London was worryingly as warm as Tuscany when we got home from staying with friends in the most perfect summer-cool garden near Montalcino. Their house, vineyards on one side, olives on another and an oak wood on a third, is blessed with a gushing, crystalline, never-failing spring. I have always dreamed – really dreamed – of living where water springs from the ground. Here it flows down little stone channels into glinting basins, chuckling as it goes, then takes another run and spouts in crystal arcs into basins big enough to plunge and wallow in. It’s cold of course, but under a Tuscan sun the ultimate luxury.
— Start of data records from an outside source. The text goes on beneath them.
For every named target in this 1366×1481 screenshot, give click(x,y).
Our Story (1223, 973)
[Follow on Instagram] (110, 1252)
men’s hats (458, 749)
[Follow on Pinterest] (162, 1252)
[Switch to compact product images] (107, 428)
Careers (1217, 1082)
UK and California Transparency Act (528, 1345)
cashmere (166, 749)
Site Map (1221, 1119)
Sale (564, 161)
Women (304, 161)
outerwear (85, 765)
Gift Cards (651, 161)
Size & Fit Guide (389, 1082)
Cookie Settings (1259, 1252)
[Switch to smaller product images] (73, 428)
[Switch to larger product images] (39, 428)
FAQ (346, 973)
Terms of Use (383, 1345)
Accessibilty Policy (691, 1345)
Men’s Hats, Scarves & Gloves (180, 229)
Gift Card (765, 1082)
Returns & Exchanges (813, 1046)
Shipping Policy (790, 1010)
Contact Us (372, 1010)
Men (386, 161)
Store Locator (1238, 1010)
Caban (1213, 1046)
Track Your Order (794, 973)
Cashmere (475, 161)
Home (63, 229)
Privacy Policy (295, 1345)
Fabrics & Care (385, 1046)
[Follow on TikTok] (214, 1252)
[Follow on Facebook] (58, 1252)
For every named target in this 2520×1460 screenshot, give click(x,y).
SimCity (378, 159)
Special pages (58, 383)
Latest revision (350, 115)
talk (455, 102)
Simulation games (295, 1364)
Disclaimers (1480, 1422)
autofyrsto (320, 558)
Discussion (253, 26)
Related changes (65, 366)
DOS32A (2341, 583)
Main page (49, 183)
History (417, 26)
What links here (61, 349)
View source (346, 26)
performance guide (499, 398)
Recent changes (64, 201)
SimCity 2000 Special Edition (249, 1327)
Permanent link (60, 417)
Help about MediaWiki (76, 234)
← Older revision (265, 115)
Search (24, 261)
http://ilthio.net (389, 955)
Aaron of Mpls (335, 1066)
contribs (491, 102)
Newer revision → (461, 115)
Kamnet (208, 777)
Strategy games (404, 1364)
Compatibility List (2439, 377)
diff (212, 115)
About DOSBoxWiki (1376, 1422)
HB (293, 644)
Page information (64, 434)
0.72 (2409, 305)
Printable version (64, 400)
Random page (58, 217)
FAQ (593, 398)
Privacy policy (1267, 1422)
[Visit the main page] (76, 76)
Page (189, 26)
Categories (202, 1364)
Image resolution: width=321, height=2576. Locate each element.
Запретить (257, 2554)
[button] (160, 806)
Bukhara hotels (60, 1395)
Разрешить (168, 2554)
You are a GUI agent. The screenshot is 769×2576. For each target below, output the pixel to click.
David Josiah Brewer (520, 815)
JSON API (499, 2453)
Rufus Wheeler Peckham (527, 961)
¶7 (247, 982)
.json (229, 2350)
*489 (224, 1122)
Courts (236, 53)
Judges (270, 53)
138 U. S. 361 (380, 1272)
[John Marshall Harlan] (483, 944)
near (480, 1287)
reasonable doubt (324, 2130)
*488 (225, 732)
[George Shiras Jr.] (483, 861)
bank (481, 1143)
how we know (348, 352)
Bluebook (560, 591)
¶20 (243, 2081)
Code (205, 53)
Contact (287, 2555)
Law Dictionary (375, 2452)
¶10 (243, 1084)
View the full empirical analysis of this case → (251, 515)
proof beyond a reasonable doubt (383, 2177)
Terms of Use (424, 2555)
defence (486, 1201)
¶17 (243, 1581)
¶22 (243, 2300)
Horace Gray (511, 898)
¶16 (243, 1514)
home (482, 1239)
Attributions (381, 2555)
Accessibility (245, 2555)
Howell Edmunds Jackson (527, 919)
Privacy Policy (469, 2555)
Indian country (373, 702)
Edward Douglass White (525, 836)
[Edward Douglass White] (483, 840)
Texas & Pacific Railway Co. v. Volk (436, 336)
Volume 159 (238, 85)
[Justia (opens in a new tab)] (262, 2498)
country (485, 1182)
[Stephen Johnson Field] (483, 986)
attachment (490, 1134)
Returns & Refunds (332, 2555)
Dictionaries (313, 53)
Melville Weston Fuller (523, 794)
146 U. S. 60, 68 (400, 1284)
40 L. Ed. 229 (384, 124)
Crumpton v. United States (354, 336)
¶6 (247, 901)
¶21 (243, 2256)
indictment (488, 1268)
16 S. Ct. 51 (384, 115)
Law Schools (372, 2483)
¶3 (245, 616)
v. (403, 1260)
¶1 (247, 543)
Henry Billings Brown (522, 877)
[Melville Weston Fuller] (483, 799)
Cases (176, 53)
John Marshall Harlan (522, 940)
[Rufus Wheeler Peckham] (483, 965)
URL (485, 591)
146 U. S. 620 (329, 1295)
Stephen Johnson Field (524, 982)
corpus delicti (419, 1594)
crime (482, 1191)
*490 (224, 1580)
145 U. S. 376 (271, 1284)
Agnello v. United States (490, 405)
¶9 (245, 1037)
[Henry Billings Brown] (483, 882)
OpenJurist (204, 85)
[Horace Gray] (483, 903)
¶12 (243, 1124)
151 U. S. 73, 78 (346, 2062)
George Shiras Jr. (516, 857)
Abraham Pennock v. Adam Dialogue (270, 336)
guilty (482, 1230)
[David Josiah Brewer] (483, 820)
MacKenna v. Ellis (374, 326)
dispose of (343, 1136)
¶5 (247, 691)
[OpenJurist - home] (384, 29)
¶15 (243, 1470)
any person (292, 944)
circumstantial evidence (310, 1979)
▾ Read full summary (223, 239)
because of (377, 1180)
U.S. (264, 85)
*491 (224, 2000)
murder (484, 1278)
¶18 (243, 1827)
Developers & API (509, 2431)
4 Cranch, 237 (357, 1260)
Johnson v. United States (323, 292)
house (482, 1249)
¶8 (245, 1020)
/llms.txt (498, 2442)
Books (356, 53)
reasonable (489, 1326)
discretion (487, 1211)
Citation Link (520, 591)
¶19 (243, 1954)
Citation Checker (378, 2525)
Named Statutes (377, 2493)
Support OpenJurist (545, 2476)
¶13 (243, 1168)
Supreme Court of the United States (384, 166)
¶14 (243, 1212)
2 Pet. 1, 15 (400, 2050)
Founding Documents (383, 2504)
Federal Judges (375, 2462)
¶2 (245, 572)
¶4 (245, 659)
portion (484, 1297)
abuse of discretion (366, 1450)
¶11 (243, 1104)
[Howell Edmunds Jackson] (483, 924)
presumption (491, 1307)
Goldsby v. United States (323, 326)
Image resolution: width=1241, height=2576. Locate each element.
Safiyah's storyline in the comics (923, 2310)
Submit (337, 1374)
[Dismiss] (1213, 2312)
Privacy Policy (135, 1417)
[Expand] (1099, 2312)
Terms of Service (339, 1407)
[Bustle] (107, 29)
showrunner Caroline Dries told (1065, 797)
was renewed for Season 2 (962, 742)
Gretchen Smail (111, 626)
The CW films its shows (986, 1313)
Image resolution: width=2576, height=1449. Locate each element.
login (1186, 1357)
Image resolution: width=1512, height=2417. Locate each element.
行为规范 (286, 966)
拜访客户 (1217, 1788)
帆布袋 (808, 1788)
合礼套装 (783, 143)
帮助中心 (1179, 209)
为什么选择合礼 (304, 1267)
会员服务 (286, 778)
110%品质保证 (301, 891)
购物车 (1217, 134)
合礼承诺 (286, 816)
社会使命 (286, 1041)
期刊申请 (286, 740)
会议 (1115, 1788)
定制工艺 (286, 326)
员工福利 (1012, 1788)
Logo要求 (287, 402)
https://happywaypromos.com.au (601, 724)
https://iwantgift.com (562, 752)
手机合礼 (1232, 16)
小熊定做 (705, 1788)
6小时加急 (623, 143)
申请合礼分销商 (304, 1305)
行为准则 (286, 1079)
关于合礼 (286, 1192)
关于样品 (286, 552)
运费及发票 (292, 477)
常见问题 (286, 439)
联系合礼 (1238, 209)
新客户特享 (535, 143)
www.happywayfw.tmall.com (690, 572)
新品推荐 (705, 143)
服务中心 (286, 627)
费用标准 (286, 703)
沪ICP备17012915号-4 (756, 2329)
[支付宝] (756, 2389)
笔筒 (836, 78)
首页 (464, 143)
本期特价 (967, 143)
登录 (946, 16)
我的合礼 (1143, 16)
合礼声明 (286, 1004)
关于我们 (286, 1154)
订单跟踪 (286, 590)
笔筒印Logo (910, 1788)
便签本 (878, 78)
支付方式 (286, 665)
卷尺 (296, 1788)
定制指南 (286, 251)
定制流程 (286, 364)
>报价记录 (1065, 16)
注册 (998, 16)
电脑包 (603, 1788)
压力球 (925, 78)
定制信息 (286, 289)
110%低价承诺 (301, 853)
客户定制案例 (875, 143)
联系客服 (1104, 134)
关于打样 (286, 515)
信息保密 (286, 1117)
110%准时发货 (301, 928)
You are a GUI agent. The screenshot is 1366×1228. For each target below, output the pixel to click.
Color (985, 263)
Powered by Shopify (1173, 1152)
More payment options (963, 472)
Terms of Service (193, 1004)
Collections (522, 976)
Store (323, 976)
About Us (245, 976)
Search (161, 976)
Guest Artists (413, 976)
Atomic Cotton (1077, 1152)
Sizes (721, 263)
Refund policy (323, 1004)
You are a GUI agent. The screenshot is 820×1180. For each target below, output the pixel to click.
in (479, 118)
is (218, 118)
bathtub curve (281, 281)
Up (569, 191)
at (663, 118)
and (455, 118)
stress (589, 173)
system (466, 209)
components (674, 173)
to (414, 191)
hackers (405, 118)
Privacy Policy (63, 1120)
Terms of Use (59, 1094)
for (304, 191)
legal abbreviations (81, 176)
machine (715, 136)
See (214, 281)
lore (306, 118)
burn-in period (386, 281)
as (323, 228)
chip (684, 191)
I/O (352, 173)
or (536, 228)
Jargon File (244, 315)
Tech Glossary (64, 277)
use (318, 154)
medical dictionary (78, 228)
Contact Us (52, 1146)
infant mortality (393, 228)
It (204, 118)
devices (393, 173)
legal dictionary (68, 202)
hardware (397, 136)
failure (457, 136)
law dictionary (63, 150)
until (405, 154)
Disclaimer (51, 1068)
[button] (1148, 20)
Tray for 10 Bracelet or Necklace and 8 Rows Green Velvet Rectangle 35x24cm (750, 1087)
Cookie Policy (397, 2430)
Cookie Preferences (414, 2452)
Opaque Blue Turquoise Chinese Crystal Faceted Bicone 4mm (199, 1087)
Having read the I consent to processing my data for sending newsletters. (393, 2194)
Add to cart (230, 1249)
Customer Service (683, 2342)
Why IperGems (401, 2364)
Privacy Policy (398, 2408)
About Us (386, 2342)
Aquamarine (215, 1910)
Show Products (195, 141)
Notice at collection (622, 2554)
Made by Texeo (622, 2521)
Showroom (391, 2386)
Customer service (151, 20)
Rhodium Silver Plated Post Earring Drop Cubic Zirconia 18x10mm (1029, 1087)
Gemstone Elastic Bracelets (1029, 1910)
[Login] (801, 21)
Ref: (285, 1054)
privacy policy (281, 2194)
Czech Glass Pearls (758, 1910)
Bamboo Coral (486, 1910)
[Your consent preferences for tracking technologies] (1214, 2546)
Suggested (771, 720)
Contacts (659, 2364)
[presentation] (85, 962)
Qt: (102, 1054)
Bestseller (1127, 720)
It is not easy to keep your bearings on the endlessly winding roads of Tuscany. All the ancient settlements are perched on hilltops reached by a series of hairpin bends. The campanile or farm or orderly olive grove you take as a landmark gyrates around you as you follow the road in countless twists, in and out of the shade of oak or pines, then dazzling sunlight. The wide Val d’ Orcia comes as welcome relief, a definitive break, a broad pause in the confusion with the signature profile of Monte Amiata blocking the way to the south.
Villa La Foce is perhaps the nearest Tuscany comes to a stately home, at least in its setting, a near-English garden poised like a balcony looking south across the valley with the summit of Monte Amiata in its cross-hairs. It is famous as the home of the Origo family, where the author Iris Origo lived through the Second World war and wrote War in the Val d’Orcia. TheMerchant of Pratois her unique account of a Tuscan merchant’s life in the 14thcentury when she found his correspondence in the 1950s.
The Origos employed Cecil Pinsent as their architect, as Bernard Berenson had at Villa I Tatti, so they can hardly have been looking for a totally Tuscan result. To blend the orderly intimacy of English tradition with the wild breadth of the Tuscan landscape, where distances are measured in purple ranges of receding hills, is a challenge – which he overcame with the almost inevitable staircases, alleys of cypresses, staircases and hedges. In steep hillside gardens, which almost all Italian gardens are, changes of level are the key decisions. Slopes are usually a mistake: you need to cut and construct terraces. Then you can contrast and balance intimacy and wide skies, detail and bravura. French windows (is there anything more Engish?) on to rosebeds, cloistered plots, vine pergolas, lemon pots, fuchsias and hydrangeas……. The ingredients may be universal, but the scale and sentiment are something an Italian would not conceive. And the upkeep, the planting and the tidiness: utterly English.